Para nadar este invierno en la piscina climatizada Carletes se ha comprado un tubo (con las gafas) para respirar. Dice que así no tiene que estar sacando la cabeza fuera del agua.
-Has tenido muy buen idea, Carlitines-. Le he dicho yo .-Pero qué pena que hayas tenido que comprar las gafas, máxime teniendo dos equipos de snorkel ¿No te acuerdas? Los compramos para hacer snorkel por el Caribe y el mar Índico.
-Ya. Pero en casa solo hay uno. El otro está donde los niños.
-Ya, ¿Y qué más da?
-Que el que está en casa es tuyo.
-Ya, ¿Y qué más da?
-¡Coño, que es tuyo!
-Ya, ¿Y qué más da? También lo puedes usar tú, vamos, digo yo. No te voy a pegar nada.

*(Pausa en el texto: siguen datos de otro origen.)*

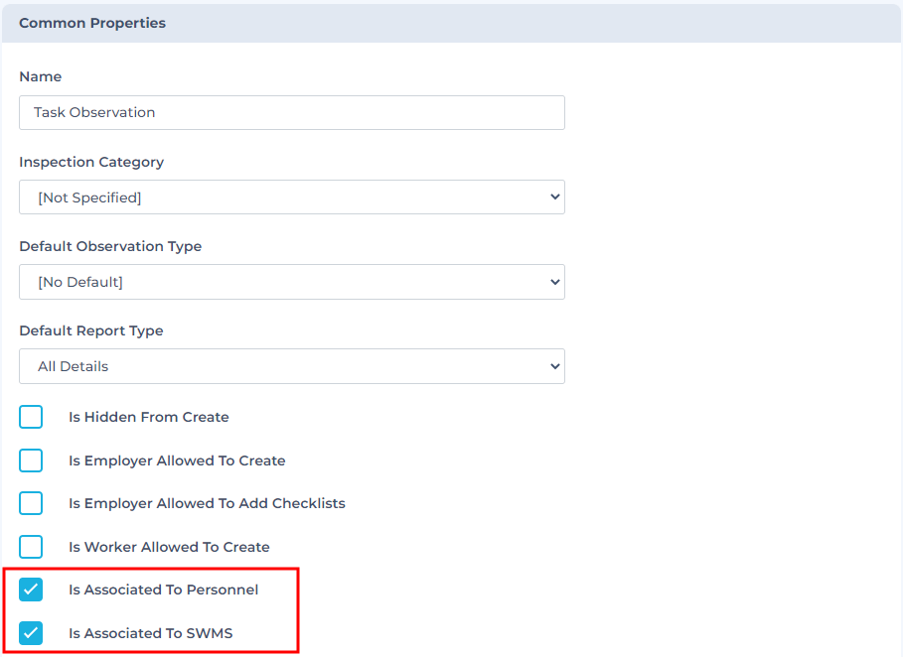Image resolution: width=903 pixels, height=657 pixels.
Task: Click the "Is Employer Allowed To Create" label text
Action: coord(177,460)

-Bueno, pero ahora ya tengo yo el mío, y podré nadar con el tubo tranquilamente…
-Oye, Carlitines-. Le he interrumpido yo .-¿Y en qué estilo piensas nadar?
-A braza.
-¿Y por qué no nadas de espaldas?
-¿Estás loca?-. Ha preguntado extrañadísimo.
-No. Es que molaría un montón que nadaras de espaldas con el tubo y las gafas puestas.
-Lo dicho: estás loca, Carola.
-Que nooo.
-Joder que no.
-Escucha hombre, ¿Tú sabes lo que me iba a reír yo al ver la cara de los “vecins” si te vieran nadar de espaldas con el tubo metido en la boca?
-Ya, ya. Pues mira, Carolineta, mejor te lo metes tú en el culo y nadas a estilo perro Pachón y así me río yo.
-¡Ya sé! Un día nadas tú como te he dicho yo y otro nado yo como dices tú, ¿Vale?
-¡Hecho!

Y esa misma tarde bajamos a la piscineta para nadar a nuestros estilos… Y a los cinco minutos volvimos a subir a casa, ¿Por qué? Porque somos más cabezones que un martillo pilón y no nos pusimos de acuerdo acerca de quién de los dos comenzaba a nadar primero…
Y de esto que os cuento ha llovido largo rato y Carlitines y yo seguimos sin bajar a nadar por no llegar al acuerdo. Y seguimos con los típicos: empieza tú. No, empieza tú.
Verás tú que al final se jode el tubo por no usarlo y lo tenemos que tirar sin estrenar.